É uma obra que sugere selvageria entre os índios, que mostra os índios como negativos. Sópor alguém ter entrado no território da outra tribo, teria que morrer. Vamos lembrar que o europeu invadiu o território não de uma, mas de muitas tribos indígenas, e não foi morto, foi até bem acolhido em alguns casos. Mostra os índios com atitudes reprováveis. Que pai é esse, que reprova a atitude do filho de querer cuidar dele, e duvida da coragem do filho na frente de estranhos e inimigos? 
Esse tipo de texto reforça a ideia de que os índios são belicosos, violentos, inflexíveis, quer dizer, reforça somente aspectos negativos dos indígenas. Mesmo o guerreiro Tupi, que se mostra corajoso e bom filho, porque volta pra cuidar do pai, é bobo ao voltar e se entregar pra morte, acatando uma regra questionável, de ter que morrer porque pisou sem querer na área Timbira. 
Eu não duvido que houvesse violência entre as tribos, mas a escolha por parte do autor em destacar esse aspecto da cultura indígena corresponde a uma necessidade de reafirmação de que a colonização europeia era necessária e de que teria sido justa, como forma de conter a selvageria. Parece que valida a invasão do europeu, a destituição do espaço do indígena, toda truculência do homem branco, toda falta de respeito. 
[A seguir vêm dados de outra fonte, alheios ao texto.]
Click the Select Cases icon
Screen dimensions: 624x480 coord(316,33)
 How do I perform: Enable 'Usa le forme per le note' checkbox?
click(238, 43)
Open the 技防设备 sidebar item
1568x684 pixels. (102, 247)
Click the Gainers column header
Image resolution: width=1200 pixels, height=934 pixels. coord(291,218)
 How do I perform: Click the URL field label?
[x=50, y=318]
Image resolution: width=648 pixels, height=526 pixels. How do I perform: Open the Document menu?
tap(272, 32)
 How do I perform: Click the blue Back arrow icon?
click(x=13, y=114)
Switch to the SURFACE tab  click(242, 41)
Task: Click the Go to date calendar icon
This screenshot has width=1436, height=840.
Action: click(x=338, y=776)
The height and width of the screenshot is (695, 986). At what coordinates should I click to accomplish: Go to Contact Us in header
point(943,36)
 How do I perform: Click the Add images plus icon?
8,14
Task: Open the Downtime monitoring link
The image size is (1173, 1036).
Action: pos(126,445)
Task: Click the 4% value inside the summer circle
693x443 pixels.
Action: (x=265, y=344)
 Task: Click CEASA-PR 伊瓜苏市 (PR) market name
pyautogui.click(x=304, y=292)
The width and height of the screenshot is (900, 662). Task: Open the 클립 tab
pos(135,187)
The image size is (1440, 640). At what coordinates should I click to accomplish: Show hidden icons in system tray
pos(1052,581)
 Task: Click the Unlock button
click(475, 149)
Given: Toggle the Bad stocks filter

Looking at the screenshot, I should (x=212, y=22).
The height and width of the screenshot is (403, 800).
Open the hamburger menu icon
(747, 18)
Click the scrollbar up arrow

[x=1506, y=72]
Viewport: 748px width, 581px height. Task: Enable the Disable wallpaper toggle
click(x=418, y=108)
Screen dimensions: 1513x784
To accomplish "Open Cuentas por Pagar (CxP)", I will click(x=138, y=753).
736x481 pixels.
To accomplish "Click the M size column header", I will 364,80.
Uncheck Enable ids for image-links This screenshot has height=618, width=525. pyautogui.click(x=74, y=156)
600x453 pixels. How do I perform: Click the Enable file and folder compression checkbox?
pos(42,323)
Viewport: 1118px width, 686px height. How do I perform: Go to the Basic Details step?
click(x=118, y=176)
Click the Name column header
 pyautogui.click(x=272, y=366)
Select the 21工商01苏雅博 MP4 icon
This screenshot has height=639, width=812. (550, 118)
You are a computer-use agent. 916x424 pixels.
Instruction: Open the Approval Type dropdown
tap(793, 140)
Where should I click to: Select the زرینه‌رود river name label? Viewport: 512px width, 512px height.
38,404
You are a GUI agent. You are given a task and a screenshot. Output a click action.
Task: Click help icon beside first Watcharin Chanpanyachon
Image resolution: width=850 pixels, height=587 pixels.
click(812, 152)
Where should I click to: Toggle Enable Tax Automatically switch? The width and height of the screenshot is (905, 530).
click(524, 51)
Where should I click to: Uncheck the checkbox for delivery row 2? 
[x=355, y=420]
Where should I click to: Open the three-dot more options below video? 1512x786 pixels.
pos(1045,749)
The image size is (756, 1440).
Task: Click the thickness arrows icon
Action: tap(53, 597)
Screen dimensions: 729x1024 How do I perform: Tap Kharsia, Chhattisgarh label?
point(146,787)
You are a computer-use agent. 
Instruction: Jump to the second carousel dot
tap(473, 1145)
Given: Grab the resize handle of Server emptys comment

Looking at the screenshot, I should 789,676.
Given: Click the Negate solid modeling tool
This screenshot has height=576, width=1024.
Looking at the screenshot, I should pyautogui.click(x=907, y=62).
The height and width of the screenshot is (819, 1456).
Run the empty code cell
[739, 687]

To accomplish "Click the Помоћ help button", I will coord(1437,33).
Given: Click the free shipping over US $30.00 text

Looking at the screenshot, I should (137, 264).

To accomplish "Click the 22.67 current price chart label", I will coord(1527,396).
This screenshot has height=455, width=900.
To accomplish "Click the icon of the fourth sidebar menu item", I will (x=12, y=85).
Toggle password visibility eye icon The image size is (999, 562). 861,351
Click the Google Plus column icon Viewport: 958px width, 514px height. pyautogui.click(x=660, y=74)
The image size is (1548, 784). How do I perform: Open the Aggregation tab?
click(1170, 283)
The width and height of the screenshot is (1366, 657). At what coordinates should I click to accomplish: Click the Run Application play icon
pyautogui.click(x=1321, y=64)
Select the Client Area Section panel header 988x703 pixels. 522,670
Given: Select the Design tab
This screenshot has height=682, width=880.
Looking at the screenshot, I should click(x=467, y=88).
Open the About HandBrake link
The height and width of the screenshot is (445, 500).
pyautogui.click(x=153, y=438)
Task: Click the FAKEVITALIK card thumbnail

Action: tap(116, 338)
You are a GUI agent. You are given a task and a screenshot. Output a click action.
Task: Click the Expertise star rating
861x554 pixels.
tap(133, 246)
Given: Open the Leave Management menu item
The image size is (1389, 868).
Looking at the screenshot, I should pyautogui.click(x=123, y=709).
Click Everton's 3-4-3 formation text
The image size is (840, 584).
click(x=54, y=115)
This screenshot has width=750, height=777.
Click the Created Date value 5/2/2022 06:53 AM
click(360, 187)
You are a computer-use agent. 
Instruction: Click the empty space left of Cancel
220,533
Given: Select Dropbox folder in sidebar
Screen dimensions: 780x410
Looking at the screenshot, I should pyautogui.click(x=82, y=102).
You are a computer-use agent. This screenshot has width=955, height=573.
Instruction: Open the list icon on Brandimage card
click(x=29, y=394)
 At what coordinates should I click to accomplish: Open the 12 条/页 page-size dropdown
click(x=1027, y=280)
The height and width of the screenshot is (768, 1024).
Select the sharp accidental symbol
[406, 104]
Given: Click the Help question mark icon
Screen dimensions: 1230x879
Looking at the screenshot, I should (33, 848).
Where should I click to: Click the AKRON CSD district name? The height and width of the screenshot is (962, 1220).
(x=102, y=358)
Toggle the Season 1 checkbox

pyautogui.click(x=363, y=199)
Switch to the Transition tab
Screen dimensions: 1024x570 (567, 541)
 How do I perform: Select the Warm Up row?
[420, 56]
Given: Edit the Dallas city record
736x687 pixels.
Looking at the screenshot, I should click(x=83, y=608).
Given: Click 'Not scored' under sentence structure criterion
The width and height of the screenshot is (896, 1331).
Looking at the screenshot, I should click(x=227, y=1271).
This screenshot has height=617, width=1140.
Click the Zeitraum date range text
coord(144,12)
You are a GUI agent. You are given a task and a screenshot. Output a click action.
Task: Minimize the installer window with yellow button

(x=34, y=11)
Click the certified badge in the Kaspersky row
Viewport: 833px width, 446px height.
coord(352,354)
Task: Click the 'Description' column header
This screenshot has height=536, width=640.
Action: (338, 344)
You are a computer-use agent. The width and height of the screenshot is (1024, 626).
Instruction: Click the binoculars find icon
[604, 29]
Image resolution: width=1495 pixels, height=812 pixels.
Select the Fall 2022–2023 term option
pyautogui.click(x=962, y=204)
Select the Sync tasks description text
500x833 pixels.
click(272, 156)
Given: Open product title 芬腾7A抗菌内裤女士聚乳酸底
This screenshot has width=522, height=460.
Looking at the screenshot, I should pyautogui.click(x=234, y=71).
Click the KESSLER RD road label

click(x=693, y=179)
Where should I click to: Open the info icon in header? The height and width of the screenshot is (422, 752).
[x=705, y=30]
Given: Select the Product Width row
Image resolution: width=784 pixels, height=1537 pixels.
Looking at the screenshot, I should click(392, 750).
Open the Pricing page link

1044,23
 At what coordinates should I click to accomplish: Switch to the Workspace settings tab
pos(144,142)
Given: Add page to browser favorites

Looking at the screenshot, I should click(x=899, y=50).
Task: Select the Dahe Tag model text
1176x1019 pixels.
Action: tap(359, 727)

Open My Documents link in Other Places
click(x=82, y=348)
Como é uma obra do século XIX e que emprega alguns vocábulos da cultura indígena, têm algumas palavras diferentes pro leitor de hoje. Separei aqui algumas que soam estranhas pra mim, vê se tu conhece: mendaces é mentirosas, traiçoeiras; acervar é amontoar, acumular; canitar é um adorno de penas usado na cabeça, em cerimônias; enduape é um fraldão de penas; piaga é a mesma coisa que pajé; e nado o sol é nascer do sol. Iverapeme é o nome de uma arma cerimonial com que alguns povos indígenas matavam os prisioneiros de guerra. Ignavo é sem coragem. Aparecem também algumas formas reduzidas, como as palavras imigo, pra inimigo, e mi, pra mim. 
Vamos à leitura!
VINHETA
O narrador do poema é um velho Timbira, que esteve presente na morte do guerreiro e viu como aconteceu, agora conta aos jovens aquele ato de coragem. Além da voz narrativa aparecem a voz do guerreiro, do chefe Timbira e do pai Tupi. O poema de Golçalves Dias tem ritmo, e é um ritmo que remete ao tambor indígena. Esse autor dá mais ênfase à poeticidade do que à rigidez formal dos versos. Que bom! Ele valoriza mais o que está dizendo, que soe de forma bonita e agradável pro leitor, do que a metrificação rígida. 
O poema I Juca-Pirama mostra o conceito de coragem do indígena ligado ao fato de não chorar. Esse conceito de bravura, principalmente masculina, preponderou por muito tempo. O guerreiro Tupi é um homem à frente do seu tempo. Pra mim o maior ato de coragem dessa personagem foi ter chorado em frente ao inimigo, quando era tido por certo e esperado que guerreiros não choram. É preciso muita coragem pra admitir medo, e assumir seus sentimentos, e chorar em público. 
Essa máxima de que homem não chora já deve ter provocado muito problema. Tá na hora de exaltar o guerreiro Tupi pela que foi a sua real manifestação de coragem: chorar. 
Hoje li o poema I Juca-Pirama, de Golçalves Dias. Fiquem bem, fora bolsonaro e até o próximo episódio do Literatura Oral.